Tiffany Ho

Personal information
- Born: Tiffany Celine Ho 6 January 1998 (age 28) Westmead, Sydney, New South Wales, Australia
- Height: 1.55 m (5 ft 1 in)

Sport
- Country: Australia
- Sport: Badminton
- Handedness: Right

Women's singles & doubles
- Highest ranking: 80 (WS, 2 July 2024) 131 (WD with Gronya Somerville, 23 July 2024) 108 (XD, 7 September 2017)
- Current ranking: 81 (WS) 131 (WD with Gronya Somerville) (23 July 2024)
- BWF profile

Medal record
Women's badminton
Representing Australia
Oceania Championships
| Gold medal – first place | 2016 Papeete | Women's doubles |
| Gold medal – first place | 2024 Geelong | Women's singles |
| Silver medal – second place | 2017 Nouméa | Women's singles |
| Silver medal – second place | 2017 Nouméa | Women's doubles |
| Silver medal – second place | 2023 Auckland | Women's singles |
| Silver medal – second place | 2023 Auckland | Women's doubles |
| Silver medal – second place | 2025 Auckland | Women's singles |
| Silver medal – second place | 2026 Auckland | Women's singles |
| Bronze medal – third place | 2016 Papeete | Women's singles |
| Bronze medal – third place | 2016 Papeete | Mixed doubles |
| Bronze medal – third place | 2020 Ballarat | Women's singles |
| Bronze medal – third place | 2020 Ballarat | Women's doubles |
| Bronze medal – third place | 2022 Melbourne | Women's singles |
Oceania Mixed Team Championships
| Gold medal – first place | 2023 Auckland | Mixed team |
| Gold medal – first place | 2025 Auckland | Mixed team |
Oceania Women's Team Championships
| Gold medal – first place | 2020 Ballarat | Women's team |
| Gold medal – first place | 2024 Geelong | Women's team |
| Gold medal – first place | 2026 Auckland | Women's team |

= Tiffany Ho (badminton) =

Australian badminton player (born 1998)
....
_Task to complete_
Copy the stretch of the Tiffany Ho profile from "Personal information" through "7 September 2017)", switching "Handedness" to "Playing hand".

_Record excerpts_
....
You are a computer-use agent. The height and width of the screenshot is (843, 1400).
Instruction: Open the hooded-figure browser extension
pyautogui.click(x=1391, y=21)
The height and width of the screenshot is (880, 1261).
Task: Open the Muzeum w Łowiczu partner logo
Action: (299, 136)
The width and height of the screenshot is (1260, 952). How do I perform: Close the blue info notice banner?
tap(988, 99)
....
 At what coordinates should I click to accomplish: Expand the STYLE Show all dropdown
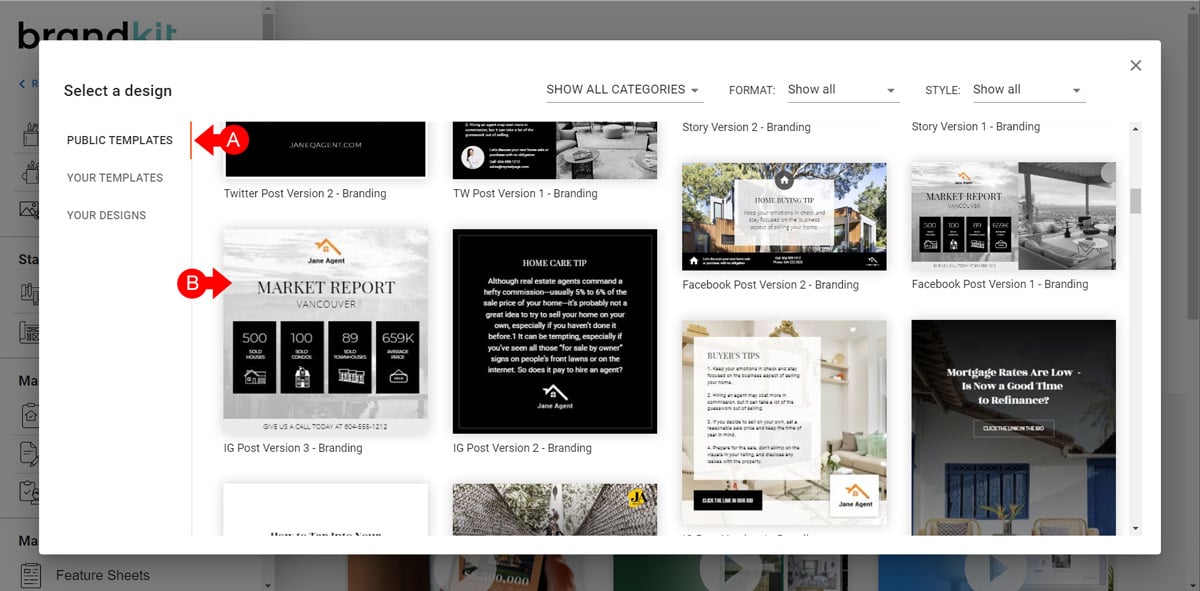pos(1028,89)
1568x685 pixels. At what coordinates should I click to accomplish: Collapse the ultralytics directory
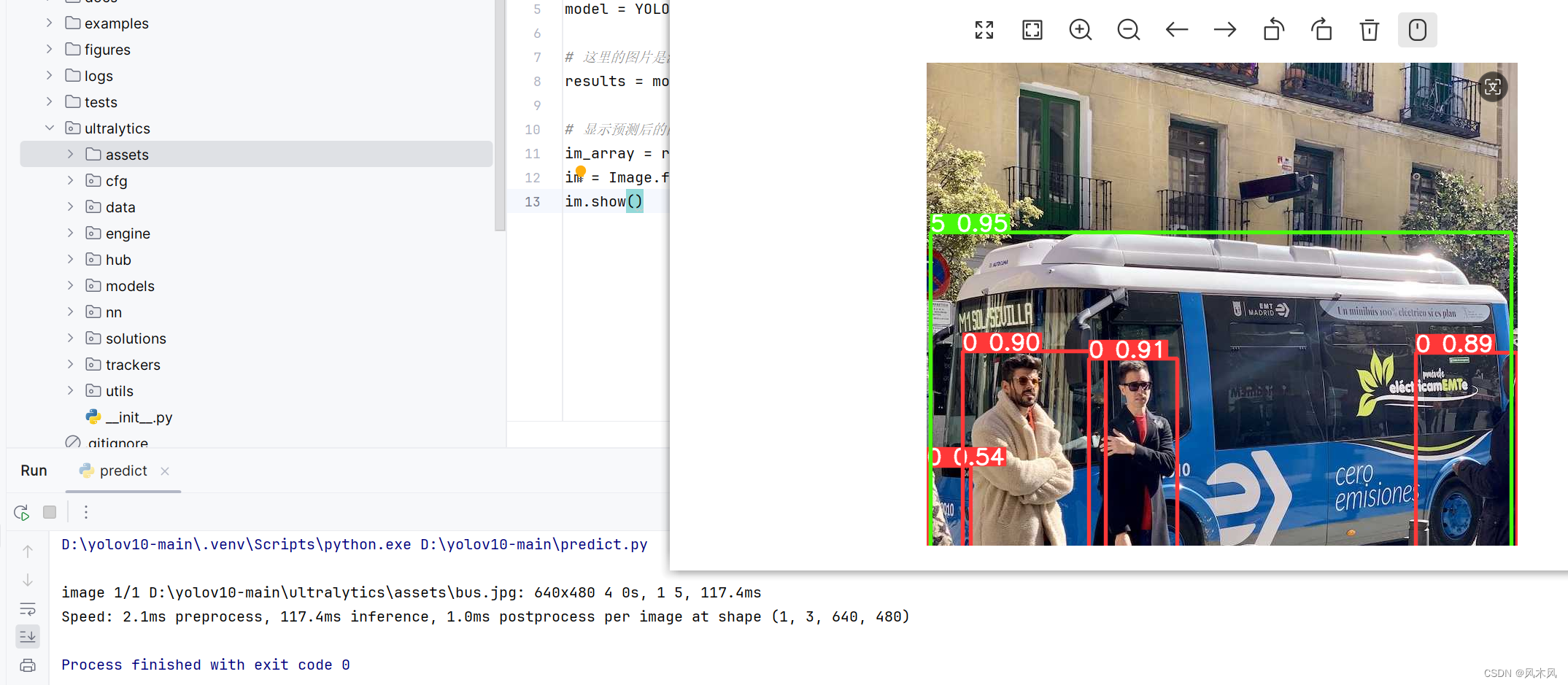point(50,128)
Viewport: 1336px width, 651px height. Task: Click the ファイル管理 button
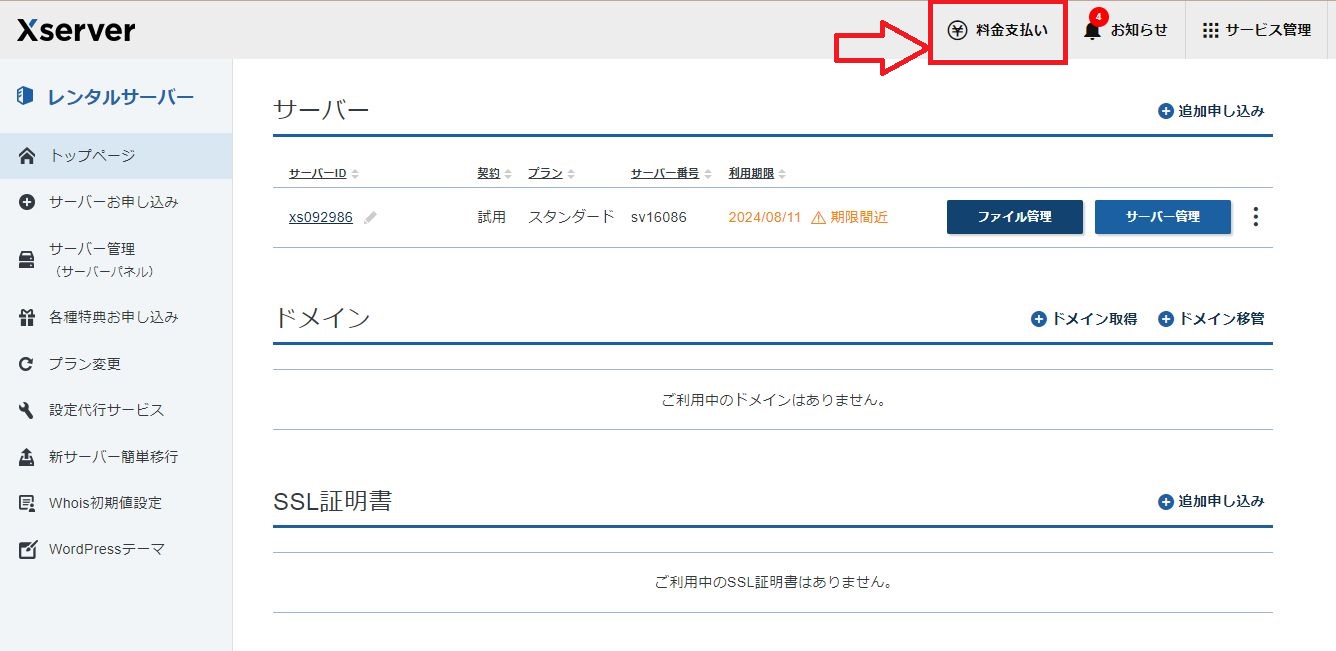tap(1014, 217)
....
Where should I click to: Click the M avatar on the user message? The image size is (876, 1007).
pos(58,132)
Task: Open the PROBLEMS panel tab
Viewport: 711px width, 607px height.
....
_Response_
Personal information
- Born: Tiffany Celine Ho 6 January 1998 (age 28) Westmead, Sydney, New South Wales, Australia
- Height: 1.55 m (5 ft 1 in)

Sport
- Country: Australia
- Sport: Badminton
- Playing hand: Right

Women's singles & doubles
- Highest ranking: 80 (WS, 2 July 2024) 131 (WD with Gronya Somerville, 23 July 2024) 108 (XD, 7 September 2017)